I actually didn’t mind the ReyLo moments and I think the whole thing should have been treated as a proper star crossed romance from the start. As in they actually fall in love with one another. The scene on the Endor Death Star wreckage was Rey’s most vulnerable moment and I actually kind of liked her for the first time. What people like Kathleen Kennedy, JJ Abrams and Rian Johnson are too ideologically possessed to recognize is that despite all of Leia’s tough chick qualities, she was also a bit of a raging cunt. This is why Han Solo’s wisecracks were funny. He diffused her imperious bitchiness and he made her more vulnerable by allowing her to be feminine. Feminists love to bitch about the Leia’s metal slave bikini, but that was something that added to her overall appeal. The Disney Lucasfilm cabal has gone so far out of their way to imbue Rey with every conceivable expertise and power that they’ve destroyed whatever natural female charisma she could have had. This is what made the final resolution so unsatisfying given the film’s emphasis on the necessity of friends and meaningful bonds.

The Rise of Skywalker?

This film is called The Rise of Skywalker and yet not a single member of the Skywalker clan is even alive. Rey can just appropriate the name cuz identity is a social construct or something. If Rey is the future of the Jedi, wouldn’t it make sense for her and Ben to raise a family and rebuild the Jedi order now that the Sith have been permanently vanquished and the Republic now bear the burden of governing? Nah! We’re too #WOKE for such sentimentality. A woman don’t need no man, amirite?
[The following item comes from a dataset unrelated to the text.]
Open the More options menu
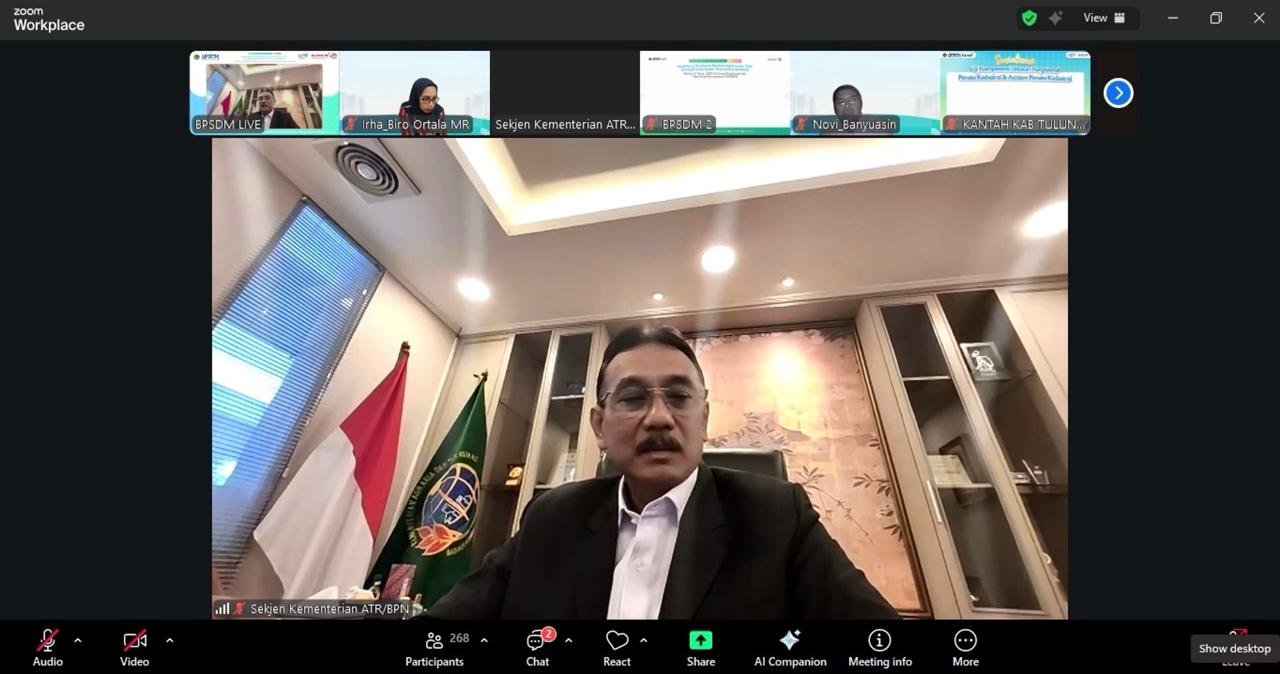(965, 647)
We’re supposed to believe that the victory over the First Order and the Sith is complete this time, and the restoration of the Republic will bring about another golden age of peace and security. I guess.

While JJ Abrams did pull off a miraculous feat, everything about this trilogy was so haphazard and random that it’s hard to care. The film is too rushed. The characters spend too much time yelling at each other. The jokes rarely land. The retcons and MacGuffins are dumb.

Yet somehow, I kind of did care. Just a little. The moment between Ben and Han was kind of sweet and heroic. It was nice to see Luke treated with a little respect. The climax felt like he was trying to outdo Avengers: Endgame and LOTR, but I found it somewhat rousing.

It’s not the best possible ending to the Skywalker saga, but I suppose it’s the one we deserve in 2020. Leave it to the Disney Corporation to hand the legacy of the Jedi to a Palpatine and sell it as the resolution to the Skywalker saga.